TASK INPUT:
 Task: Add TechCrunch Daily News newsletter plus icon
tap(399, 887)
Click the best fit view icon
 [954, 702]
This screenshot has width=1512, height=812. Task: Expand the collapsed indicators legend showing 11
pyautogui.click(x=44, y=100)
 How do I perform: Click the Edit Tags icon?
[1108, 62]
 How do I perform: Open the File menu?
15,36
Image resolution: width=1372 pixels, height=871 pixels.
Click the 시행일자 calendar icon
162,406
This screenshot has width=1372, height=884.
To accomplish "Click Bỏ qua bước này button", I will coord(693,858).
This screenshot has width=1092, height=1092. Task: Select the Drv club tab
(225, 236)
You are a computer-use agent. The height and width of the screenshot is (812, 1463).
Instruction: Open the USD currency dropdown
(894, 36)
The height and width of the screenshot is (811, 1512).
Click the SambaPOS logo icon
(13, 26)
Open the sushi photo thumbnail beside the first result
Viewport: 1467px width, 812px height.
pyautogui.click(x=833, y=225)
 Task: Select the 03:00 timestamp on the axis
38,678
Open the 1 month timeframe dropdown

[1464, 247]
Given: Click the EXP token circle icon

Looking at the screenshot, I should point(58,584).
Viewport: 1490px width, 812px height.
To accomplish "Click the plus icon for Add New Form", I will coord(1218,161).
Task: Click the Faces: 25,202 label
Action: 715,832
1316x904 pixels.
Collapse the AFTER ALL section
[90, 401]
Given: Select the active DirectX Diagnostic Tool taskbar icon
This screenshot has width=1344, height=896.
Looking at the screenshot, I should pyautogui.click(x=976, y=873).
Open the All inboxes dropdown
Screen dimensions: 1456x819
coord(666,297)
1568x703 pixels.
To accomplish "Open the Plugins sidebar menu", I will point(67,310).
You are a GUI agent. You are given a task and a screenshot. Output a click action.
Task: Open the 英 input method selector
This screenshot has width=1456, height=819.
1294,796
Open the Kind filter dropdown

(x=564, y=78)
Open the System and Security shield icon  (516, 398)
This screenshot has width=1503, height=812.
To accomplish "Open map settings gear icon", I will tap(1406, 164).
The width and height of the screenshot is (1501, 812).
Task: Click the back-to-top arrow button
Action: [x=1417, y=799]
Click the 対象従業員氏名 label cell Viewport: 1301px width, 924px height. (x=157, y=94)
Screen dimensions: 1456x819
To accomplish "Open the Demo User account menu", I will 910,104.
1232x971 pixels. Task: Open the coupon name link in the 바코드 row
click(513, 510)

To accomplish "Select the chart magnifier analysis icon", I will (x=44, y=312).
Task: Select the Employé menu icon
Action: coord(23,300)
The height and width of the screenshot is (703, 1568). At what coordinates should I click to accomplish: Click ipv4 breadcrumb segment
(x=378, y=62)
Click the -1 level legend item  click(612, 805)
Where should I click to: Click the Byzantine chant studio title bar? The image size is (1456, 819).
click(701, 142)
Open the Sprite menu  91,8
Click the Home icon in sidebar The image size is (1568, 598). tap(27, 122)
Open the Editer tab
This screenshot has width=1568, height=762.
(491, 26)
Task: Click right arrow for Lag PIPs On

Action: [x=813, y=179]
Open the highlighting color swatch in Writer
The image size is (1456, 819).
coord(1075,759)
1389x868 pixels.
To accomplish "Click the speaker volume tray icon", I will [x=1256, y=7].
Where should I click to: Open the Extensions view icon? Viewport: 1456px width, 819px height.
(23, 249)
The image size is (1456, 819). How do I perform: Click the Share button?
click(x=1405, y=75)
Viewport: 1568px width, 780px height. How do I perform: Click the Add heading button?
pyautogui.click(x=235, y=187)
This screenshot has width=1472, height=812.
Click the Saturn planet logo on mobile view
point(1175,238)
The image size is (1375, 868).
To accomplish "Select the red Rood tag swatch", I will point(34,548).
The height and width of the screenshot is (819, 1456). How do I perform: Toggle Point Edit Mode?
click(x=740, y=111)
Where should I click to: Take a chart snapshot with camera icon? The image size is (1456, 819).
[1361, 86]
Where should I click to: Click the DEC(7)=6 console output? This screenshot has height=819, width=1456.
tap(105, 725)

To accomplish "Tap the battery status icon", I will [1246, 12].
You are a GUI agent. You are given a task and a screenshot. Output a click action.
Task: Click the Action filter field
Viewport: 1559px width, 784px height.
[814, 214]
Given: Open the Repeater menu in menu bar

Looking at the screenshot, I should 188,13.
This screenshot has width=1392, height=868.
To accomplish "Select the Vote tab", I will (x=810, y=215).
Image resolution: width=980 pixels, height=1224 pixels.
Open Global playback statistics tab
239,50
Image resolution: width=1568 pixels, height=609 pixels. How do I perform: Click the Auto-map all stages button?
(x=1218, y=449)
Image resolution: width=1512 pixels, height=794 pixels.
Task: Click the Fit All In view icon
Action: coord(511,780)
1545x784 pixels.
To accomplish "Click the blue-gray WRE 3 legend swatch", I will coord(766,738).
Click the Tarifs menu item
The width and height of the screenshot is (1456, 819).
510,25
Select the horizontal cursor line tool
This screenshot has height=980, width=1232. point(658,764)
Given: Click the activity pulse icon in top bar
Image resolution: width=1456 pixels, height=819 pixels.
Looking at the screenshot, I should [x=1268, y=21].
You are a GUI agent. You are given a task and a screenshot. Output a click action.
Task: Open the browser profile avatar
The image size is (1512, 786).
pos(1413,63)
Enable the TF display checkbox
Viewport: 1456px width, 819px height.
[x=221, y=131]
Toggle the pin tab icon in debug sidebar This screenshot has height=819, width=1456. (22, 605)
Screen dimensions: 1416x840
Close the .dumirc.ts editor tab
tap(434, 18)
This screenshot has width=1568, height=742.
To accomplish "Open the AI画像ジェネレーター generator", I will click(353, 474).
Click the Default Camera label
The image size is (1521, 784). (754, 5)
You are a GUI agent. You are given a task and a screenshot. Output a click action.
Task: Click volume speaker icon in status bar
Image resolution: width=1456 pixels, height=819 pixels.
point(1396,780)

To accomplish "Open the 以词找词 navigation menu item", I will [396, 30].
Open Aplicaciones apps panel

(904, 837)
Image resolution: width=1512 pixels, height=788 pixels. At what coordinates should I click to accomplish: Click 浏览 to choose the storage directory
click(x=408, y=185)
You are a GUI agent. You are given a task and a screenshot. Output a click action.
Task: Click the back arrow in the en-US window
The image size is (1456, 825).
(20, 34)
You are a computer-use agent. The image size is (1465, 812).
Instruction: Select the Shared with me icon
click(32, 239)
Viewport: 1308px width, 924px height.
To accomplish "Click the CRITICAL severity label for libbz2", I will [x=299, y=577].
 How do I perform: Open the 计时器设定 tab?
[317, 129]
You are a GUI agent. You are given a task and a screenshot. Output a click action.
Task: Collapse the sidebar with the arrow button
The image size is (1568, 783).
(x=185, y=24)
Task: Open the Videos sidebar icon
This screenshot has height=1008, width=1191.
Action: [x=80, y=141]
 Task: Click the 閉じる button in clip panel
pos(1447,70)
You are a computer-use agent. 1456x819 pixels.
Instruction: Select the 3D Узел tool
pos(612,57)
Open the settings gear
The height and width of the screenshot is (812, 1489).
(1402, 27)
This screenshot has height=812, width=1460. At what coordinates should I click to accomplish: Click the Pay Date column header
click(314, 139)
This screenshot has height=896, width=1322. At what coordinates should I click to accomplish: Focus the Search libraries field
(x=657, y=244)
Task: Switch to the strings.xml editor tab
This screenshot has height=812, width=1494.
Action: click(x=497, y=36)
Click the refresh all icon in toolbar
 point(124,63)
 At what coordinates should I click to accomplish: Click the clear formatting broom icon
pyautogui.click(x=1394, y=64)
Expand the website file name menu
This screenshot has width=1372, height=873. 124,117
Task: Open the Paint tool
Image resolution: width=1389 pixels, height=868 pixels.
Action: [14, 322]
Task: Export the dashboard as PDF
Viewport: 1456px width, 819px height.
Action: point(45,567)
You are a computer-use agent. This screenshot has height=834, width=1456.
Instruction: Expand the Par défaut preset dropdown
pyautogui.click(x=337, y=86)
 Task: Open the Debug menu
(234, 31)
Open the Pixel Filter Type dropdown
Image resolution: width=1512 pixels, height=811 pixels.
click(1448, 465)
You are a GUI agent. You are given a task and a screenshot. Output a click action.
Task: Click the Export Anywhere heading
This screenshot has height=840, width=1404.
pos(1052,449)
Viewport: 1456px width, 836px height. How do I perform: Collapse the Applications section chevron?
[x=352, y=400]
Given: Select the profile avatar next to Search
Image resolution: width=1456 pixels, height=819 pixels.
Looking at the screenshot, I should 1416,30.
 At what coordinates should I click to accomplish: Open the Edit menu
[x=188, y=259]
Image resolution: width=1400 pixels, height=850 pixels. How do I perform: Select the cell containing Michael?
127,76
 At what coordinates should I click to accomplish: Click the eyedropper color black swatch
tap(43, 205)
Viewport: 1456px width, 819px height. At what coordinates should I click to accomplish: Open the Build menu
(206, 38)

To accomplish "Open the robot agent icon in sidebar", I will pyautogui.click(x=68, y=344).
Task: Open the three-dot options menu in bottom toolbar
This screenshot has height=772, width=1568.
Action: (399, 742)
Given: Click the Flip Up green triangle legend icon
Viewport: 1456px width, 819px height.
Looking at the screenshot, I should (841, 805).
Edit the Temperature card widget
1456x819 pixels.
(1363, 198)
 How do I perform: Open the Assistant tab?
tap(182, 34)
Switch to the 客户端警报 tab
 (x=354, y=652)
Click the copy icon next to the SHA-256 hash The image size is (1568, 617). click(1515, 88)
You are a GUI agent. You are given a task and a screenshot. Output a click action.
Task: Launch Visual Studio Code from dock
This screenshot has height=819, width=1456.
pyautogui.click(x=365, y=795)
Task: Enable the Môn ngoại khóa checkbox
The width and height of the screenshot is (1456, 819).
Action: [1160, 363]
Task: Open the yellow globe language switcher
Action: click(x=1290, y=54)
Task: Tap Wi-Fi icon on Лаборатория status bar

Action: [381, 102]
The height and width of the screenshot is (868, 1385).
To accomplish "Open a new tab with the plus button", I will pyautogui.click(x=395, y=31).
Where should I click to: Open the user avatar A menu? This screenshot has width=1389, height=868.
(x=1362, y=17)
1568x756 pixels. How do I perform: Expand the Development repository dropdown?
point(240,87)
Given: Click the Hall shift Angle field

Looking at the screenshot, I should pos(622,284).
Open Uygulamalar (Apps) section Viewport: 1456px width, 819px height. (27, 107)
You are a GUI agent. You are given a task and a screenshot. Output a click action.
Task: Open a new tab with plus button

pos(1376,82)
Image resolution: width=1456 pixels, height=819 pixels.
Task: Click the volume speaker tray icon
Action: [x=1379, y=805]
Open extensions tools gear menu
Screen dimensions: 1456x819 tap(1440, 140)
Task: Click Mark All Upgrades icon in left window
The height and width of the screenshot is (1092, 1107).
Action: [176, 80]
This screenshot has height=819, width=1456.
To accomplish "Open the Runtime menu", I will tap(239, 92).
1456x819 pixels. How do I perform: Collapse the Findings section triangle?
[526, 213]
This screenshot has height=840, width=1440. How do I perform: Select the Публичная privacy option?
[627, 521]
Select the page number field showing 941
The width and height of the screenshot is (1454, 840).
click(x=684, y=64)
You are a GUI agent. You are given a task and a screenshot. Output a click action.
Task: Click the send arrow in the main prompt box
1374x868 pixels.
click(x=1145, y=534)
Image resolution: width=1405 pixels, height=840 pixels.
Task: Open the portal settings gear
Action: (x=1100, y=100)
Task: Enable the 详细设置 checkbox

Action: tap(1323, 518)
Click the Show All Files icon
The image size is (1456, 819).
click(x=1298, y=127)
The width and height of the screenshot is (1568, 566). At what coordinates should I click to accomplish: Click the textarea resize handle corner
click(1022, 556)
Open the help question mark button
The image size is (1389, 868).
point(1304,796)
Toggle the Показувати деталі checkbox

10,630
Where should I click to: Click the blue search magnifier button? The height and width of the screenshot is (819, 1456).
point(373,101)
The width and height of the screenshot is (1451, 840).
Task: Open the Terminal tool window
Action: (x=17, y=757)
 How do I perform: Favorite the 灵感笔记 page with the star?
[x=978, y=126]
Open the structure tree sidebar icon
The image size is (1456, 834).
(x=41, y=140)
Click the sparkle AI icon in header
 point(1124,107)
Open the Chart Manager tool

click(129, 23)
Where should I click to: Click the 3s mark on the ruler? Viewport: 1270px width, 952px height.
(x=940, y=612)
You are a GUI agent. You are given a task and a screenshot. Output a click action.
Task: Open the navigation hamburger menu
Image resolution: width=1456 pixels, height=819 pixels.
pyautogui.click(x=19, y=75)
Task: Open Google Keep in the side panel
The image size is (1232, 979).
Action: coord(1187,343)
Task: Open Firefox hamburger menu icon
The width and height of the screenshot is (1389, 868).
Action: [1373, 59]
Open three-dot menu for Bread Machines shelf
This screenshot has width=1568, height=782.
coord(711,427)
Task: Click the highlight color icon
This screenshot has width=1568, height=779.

TASK GOAL:
Reproduce only what lies between the start of the listing above and the end of the line containing "Viewport: 1490px width, 812px height.", keeping every line exact.

ANSWER BOX:
 Task: Add TechCrunch Daily News newsletter plus icon
tap(399, 887)
Click the best fit view icon
 [954, 702]
This screenshot has width=1512, height=812. Task: Expand the collapsed indicators legend showing 11
pyautogui.click(x=44, y=100)
 How do I perform: Click the Edit Tags icon?
[1108, 62]
 How do I perform: Open the File menu?
15,36
Image resolution: width=1372 pixels, height=871 pixels.
Click the 시행일자 calendar icon
162,406
This screenshot has width=1372, height=884.
To accomplish "Click Bỏ qua bước này button", I will coord(693,858).
This screenshot has width=1092, height=1092. Task: Select the Drv club tab
(225, 236)
You are a computer-use agent. The height and width of the screenshot is (812, 1463).
Instruction: Open the USD currency dropdown
(894, 36)
The height and width of the screenshot is (811, 1512).
Click the SambaPOS logo icon
(13, 26)
Open the sushi photo thumbnail beside the first result
Viewport: 1467px width, 812px height.
pyautogui.click(x=833, y=225)
 Task: Select the 03:00 timestamp on the axis
38,678
Open the 1 month timeframe dropdown

[1464, 247]
Given: Click the EXP token circle icon

Looking at the screenshot, I should point(58,584).
Viewport: 1490px width, 812px height.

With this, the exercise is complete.